Revenge porn pernah dialami oleh politisi Amerika serikat Katie Hill. Tahun lalu, setelah berhasil mendapatkan kursi sebagai wakil rakyat, Katie harus menerima kenyataan pahit ketika foto mesranya dengan salah satu stafnya dibocorkan ke publik. Katie pun akhirnya mundur dari posisinya karena terkena aturan etika.

Saat itu, publik pun rame-rame menyalahkan Katie yang dianggap tidak hati-hati.
"Cara terbaik untuk menghindar sebagai korban revenge porn adalah sama sekali tidak mengambil foto telanjang atau video hubungan intim,” ujar komentator politik Alice Stewart kepada CNN.
 
Di Amerika Serikat sendiri, menurut situs Genesis, yang merupakan suatu women’s shelter and support, berbagi foto telanjang adalah hal yang umum dilakukan oleh suatu pasangan.
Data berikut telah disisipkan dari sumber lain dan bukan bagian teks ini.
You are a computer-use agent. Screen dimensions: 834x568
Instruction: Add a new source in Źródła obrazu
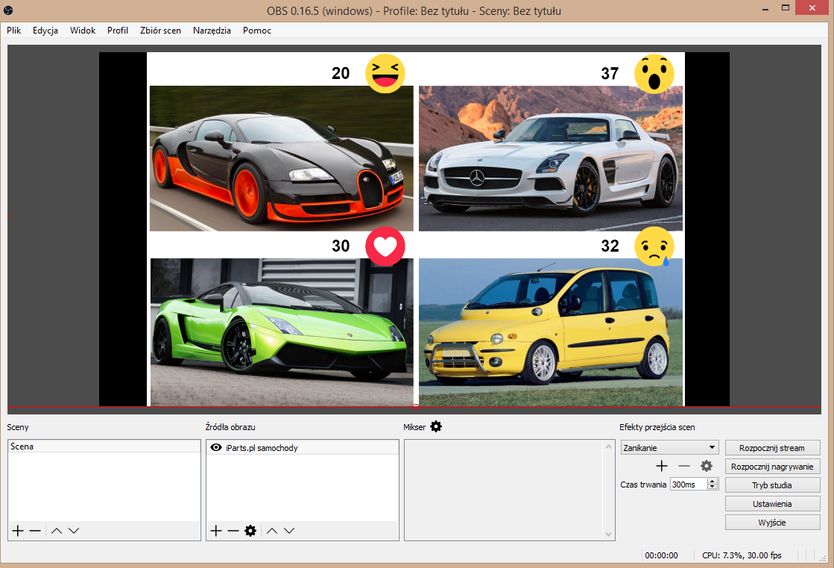click(x=215, y=530)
Sekitar 88 persen orang dewasa di Amerika pernah mengirimkan foto telanjang kepada pasangannya. Sekarang ini, revenge porn pun makin menjadi ancaman, yaitu 1 dari 25 orang di Amerika bisa terkena revenge porn, terutama bagi para wanita yang risikonya dua kali lipat daripada pria.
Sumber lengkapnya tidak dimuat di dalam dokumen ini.